There seems to be consensus on the following points:

-The hull profile should be faithful to the hero,

-There should be upper deck interior detailing, with an optional scrim,

-The landing gear should be correct, and functional- including proper gear well detail.

I want to focus here on the flight deck scaling and detailing. As has been pointed out, there are other ways to reconcile the interior with a correct hull profile. Ron Gross wanted the lower deck viewport to "make sense", i.e., place the level of the upper deck high enough, to suggest a lower level could actually fit. He did not intend to make a lower level, though.

The actual interior/exterior set seen on the show does NOT allow for a lower deck, because the upper deck is located well below where the upper and lower hulls meet. If there were a lower viewport on that set, when it was open, you'd see the edge of the upper deck, and the Robinson's feet!

(For those who would like a straight-hulled Jupiter 2, such as the interior/exterior set, or the mock-up, I've tried to show that such a hull can be made from scratch so easily, that such a molded hull would be a real waste. I'm prepared to do even more, if necessary, to demonstrate that.)

* **GIVEN DATA**:
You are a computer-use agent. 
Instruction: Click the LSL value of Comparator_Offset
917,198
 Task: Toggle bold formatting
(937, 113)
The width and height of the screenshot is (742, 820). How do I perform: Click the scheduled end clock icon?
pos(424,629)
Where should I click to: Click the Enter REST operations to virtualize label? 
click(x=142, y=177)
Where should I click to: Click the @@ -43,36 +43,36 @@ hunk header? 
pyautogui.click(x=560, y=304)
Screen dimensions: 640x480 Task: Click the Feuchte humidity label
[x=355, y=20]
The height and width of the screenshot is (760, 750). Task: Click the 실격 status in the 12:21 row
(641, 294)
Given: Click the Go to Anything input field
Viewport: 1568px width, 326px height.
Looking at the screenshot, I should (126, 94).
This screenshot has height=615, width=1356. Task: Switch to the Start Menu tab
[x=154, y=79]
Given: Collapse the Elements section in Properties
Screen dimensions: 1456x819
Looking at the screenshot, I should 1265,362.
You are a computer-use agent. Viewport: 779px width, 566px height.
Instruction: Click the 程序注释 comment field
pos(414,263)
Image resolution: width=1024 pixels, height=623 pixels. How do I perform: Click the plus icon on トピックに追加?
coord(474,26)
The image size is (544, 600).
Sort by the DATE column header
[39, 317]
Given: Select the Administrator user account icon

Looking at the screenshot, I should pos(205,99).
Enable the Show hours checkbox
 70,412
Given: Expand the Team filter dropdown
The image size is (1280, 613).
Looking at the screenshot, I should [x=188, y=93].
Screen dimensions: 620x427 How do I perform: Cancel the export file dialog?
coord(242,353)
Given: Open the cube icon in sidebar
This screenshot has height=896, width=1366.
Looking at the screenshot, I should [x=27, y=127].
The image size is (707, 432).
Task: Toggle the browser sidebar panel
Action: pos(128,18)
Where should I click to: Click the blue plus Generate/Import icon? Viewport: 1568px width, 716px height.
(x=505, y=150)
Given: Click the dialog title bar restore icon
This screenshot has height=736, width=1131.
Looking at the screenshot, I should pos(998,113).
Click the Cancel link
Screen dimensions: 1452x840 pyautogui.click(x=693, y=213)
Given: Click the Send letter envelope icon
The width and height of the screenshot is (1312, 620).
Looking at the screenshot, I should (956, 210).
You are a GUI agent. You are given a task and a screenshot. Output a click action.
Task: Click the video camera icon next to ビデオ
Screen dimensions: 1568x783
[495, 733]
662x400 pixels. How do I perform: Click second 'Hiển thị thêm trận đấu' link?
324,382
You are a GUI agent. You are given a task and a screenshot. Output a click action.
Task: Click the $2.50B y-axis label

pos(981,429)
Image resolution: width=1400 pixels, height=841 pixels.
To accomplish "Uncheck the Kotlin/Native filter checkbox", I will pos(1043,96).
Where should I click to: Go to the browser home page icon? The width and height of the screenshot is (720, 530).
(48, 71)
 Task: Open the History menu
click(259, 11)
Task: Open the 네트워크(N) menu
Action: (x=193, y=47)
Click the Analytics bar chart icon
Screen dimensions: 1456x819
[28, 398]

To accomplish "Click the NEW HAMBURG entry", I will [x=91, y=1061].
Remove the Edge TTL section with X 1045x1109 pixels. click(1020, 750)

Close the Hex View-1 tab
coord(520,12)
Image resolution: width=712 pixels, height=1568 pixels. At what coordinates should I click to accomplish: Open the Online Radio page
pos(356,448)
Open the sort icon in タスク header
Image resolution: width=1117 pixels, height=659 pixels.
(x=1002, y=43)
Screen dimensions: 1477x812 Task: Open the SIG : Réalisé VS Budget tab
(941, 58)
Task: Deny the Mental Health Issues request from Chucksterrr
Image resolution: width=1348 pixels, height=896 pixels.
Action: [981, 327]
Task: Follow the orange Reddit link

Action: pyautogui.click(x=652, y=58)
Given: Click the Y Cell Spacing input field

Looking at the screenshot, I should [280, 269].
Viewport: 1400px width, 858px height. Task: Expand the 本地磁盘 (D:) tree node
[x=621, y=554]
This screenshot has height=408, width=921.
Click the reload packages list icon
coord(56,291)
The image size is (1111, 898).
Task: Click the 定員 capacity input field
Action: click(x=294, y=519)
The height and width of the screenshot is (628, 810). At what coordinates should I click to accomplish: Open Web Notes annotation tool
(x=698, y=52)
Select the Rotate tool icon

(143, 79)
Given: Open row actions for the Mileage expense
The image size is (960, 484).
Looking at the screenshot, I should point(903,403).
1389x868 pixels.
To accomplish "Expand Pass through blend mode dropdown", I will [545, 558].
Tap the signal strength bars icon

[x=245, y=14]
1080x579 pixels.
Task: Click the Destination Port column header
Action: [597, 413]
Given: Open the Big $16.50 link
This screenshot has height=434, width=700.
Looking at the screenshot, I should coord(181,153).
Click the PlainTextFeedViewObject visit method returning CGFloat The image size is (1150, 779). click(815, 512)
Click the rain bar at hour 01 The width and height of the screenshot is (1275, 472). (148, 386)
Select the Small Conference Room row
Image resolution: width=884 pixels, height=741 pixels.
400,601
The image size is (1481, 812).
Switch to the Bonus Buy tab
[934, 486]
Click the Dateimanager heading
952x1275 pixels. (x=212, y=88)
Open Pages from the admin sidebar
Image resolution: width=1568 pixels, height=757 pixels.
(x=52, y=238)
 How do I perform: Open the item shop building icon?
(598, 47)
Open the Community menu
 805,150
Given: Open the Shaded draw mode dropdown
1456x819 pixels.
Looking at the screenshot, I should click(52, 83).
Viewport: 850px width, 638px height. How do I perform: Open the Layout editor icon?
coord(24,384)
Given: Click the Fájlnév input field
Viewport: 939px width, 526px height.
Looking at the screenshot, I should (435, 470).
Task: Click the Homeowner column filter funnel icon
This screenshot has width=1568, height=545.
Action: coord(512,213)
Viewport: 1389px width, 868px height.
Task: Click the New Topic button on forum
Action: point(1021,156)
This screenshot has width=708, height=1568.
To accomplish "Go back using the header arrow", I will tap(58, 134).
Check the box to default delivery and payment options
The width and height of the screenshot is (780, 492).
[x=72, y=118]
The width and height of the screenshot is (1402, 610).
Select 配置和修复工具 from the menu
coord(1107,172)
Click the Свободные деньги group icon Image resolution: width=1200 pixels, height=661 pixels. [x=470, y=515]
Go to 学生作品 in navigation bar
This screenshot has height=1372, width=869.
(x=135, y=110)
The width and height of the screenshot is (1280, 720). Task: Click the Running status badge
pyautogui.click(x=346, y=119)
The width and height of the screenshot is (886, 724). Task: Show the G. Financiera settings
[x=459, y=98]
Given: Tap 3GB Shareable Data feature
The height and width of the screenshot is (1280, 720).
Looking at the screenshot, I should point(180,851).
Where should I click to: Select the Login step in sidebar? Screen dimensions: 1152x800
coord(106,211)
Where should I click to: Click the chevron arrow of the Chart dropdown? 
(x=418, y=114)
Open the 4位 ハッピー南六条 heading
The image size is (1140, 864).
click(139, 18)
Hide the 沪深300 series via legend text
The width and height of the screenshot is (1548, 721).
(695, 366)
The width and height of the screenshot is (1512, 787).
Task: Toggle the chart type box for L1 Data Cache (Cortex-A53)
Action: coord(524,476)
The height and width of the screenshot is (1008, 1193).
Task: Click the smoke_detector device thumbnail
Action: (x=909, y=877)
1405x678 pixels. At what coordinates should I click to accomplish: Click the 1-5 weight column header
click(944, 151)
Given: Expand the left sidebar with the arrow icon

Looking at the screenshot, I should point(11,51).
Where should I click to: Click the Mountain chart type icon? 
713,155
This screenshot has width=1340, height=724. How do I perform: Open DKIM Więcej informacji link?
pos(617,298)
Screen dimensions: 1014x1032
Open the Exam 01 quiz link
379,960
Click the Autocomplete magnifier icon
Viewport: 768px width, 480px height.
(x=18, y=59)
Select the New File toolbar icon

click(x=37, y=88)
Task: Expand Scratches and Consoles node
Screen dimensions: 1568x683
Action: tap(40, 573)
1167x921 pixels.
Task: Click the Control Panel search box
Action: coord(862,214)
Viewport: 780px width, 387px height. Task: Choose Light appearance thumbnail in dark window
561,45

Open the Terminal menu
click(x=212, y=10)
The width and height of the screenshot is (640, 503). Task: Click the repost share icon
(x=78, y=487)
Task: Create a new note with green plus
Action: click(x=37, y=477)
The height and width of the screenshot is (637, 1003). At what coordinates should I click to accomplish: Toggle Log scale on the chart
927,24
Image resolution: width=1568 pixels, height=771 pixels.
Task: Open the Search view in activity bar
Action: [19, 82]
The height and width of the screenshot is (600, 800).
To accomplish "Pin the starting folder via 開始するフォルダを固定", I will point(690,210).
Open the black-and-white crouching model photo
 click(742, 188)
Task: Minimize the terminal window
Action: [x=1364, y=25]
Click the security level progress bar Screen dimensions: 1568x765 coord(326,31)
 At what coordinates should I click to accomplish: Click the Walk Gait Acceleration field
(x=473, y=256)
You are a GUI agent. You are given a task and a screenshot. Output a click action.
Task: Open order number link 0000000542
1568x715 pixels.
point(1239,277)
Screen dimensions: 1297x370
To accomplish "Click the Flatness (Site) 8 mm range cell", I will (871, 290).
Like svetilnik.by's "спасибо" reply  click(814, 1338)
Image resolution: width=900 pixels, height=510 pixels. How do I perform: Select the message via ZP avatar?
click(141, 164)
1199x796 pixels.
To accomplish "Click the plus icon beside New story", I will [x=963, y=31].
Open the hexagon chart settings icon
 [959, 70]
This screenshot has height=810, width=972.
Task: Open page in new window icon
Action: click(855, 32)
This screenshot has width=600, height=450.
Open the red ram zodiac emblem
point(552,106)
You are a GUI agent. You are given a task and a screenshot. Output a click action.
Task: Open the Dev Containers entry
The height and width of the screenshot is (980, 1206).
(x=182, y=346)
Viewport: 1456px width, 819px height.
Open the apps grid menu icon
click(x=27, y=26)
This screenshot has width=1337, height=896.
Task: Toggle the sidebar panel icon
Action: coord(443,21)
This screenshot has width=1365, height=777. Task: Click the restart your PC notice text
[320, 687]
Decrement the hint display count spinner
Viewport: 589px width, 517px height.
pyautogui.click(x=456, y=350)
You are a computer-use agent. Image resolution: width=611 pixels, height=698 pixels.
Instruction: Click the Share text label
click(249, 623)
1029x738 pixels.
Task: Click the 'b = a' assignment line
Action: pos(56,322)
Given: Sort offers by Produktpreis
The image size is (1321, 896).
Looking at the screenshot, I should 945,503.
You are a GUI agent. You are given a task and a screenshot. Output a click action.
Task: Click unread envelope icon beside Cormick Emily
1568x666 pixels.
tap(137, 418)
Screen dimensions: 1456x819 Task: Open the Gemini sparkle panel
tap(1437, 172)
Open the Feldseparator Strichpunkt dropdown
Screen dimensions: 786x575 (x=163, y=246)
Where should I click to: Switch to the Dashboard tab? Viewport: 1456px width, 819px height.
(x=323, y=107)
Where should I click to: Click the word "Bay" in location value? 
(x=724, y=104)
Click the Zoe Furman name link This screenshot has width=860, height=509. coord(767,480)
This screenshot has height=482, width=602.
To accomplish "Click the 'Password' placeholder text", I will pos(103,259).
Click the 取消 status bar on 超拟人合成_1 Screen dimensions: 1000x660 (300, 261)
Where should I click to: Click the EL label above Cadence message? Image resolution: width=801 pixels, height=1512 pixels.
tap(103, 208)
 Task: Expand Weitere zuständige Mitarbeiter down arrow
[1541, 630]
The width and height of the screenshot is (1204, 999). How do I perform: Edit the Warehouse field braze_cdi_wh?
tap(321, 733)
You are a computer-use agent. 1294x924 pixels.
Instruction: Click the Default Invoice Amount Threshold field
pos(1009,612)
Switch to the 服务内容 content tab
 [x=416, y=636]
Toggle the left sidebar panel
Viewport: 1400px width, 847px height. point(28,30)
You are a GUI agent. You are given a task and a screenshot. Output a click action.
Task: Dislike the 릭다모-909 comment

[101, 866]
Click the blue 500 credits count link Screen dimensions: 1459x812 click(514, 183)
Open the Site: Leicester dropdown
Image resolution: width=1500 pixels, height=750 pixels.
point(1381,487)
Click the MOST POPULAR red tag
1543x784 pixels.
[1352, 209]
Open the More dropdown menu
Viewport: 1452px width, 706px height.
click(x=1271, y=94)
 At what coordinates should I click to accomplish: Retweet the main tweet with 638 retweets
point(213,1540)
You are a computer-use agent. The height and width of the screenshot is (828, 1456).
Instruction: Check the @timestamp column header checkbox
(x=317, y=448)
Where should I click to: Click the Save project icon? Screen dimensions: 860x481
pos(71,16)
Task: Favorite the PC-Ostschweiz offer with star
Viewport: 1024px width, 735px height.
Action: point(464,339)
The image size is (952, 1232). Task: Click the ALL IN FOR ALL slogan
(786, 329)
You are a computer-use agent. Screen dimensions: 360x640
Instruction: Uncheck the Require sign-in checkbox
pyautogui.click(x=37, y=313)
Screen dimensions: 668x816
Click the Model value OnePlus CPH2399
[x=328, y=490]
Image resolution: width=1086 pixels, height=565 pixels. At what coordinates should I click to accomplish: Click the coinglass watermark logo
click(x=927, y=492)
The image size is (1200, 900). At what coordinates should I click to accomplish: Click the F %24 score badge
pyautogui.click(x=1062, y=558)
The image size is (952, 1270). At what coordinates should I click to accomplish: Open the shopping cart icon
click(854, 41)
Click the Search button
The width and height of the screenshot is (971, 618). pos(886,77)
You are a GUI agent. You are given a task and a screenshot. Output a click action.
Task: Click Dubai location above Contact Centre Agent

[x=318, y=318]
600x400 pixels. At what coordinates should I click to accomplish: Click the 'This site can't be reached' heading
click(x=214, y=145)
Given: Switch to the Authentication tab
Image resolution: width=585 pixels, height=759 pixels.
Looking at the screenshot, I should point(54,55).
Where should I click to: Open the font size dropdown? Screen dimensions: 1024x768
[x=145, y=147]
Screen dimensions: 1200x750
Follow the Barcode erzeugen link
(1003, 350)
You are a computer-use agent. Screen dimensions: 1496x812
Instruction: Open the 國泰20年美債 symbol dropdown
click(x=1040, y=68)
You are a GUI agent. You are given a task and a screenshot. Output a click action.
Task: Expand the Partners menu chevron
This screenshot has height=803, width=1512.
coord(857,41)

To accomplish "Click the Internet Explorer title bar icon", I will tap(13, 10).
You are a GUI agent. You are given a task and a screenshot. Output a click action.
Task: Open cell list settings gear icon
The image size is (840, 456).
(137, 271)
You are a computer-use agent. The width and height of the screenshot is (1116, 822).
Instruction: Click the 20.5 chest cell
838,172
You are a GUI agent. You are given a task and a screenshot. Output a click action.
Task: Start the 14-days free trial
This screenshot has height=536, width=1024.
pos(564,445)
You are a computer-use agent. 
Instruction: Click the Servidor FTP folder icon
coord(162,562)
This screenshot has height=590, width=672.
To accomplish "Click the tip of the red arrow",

* **GIVEN TASK A**:
Answer these about the Jupiter 2 model post:
(i) Who wanted the lower deck viewport to "make sense"?
(ii) On the interior/exterior set seen on the show, where is the upper deck located?
(iii) Besides being correct and functional, what detail should the landing gear include?
* **GIVEN TASK B**:
Turn everything in the entries from the line containing "Where should I click to: Open" down to the end of the entries into a JSON list of strings, with one string per line and blank lines left out.
The post and the entries were taken from separate sources.

* **RESULT A**:
(i) Ron Gross
(ii) Well below where the upper and lower hulls meet
(iii) Proper gear well detail

* **RESULT B**:
[
  "Where should I click to: Open the font size dropdown? Screen dimensions: 1024x768",
  "[x=145, y=147]",
  "Screen dimensions: 1200x750",
  "Follow the Barcode erzeugen link",
  "(1003, 350)",
  "You are a computer-use agent. Screen dimensions: 1496x812",
  "Instruction: Open the 國泰20年美債 symbol dropdown",
  "click(x=1040, y=68)",
  "You are a GUI agent. You are given a task and a screenshot. Output a click action.",
  "Task: Expand the Partners menu chevron",
  "This screenshot has height=803, width=1512.",
  "coord(857,41)",
  "To accomplish \"Click the Internet Explorer title bar icon\", I will tap(13, 10).",
  "You are a GUI agent. You are given a task and a screenshot. Output a click action.",
  "Task: Open cell list settings gear icon",
  "The image size is (840, 456).",
  "(137, 271)",
  "You are a computer-use agent. The width and height of the screenshot is (1116, 822).",
  "Instruction: Click the 20.5 chest cell",
  "838,172",
  "You are a GUI agent. You are given a task and a screenshot. Output a click action.",
  "Task: Start the 14-days free trial",
  "This screenshot has height=536, width=1024.",
  "pos(564,445)",
  "You are a computer-use agent. ",
  "Instruction: Click the Servidor FTP folder icon",
  "coord(162,562)",
  "This screenshot has height=590, width=672.",
  "To accomplish \"Click the tip of the red arrow\","
]